‘Unless you have made a career out of job searching, it’s not going to come easy.’
These were the opening lines spoken by Kim Coburn, founder and principal of The Coburn Company, a leadership development and executive coaching firm. Kim uses her past experiences, including time spent as a recruiter and working in HR, to offer coaching to job seekers and to develop leaders and teams.
Kim’s humor-laced presentation recommended clear, concise, efficient communication when networking or being interviewed. (‘Remember - a job search should be 20% looking for jobs and 80% networking.’) The summary used to introduce yourself, in person or in a resume, should include your title, your metrics (a way to measure your progress), and your competencies (your selling points).
What job title are you seeking?
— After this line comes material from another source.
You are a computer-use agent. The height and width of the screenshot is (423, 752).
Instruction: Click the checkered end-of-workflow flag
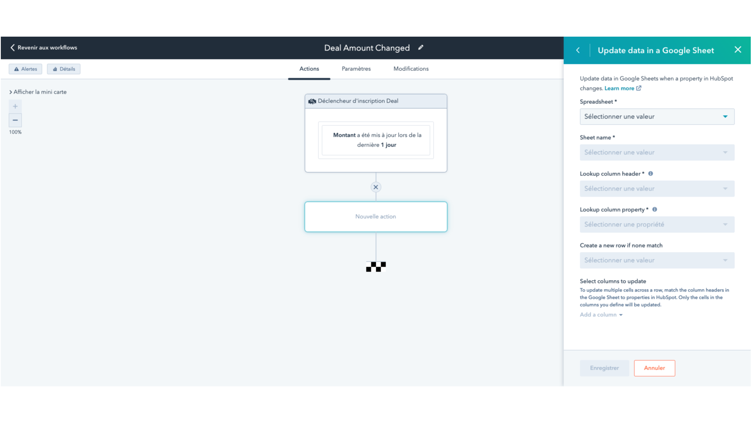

I introduce myself as a Financial Analyst. Have you been doing that job for more than six years? Yes, I have. So I should be introducing myself as an experienced Financial Analyst.
How do you know that you are good? You need to provide metrics, recognizable measurements of your work history. I have a proven track record of meeting deadlines and client satisfaction.
What are you selling? This is your chance to let your interviewer know what they will be getting when they hire you. I’m very organized, detail-oriented, with high level computer and communication skills.
After her overview, Kim engaged the group in an inter-active discussion to help us to come up with our own ‘bullet point’ metrics. She capably counseled each person individually to help us to come up with clear, concise titles, metrics and selling points – with diverse job titles ranging from Jewelry Designer to Call Center Manager.
All participants agreed that we walked away from this seminar with some new and helpful ideas. Kim offered us a new technique to look at the manner with which we introduce ourselves in person, and to summarize ourselves on our resume.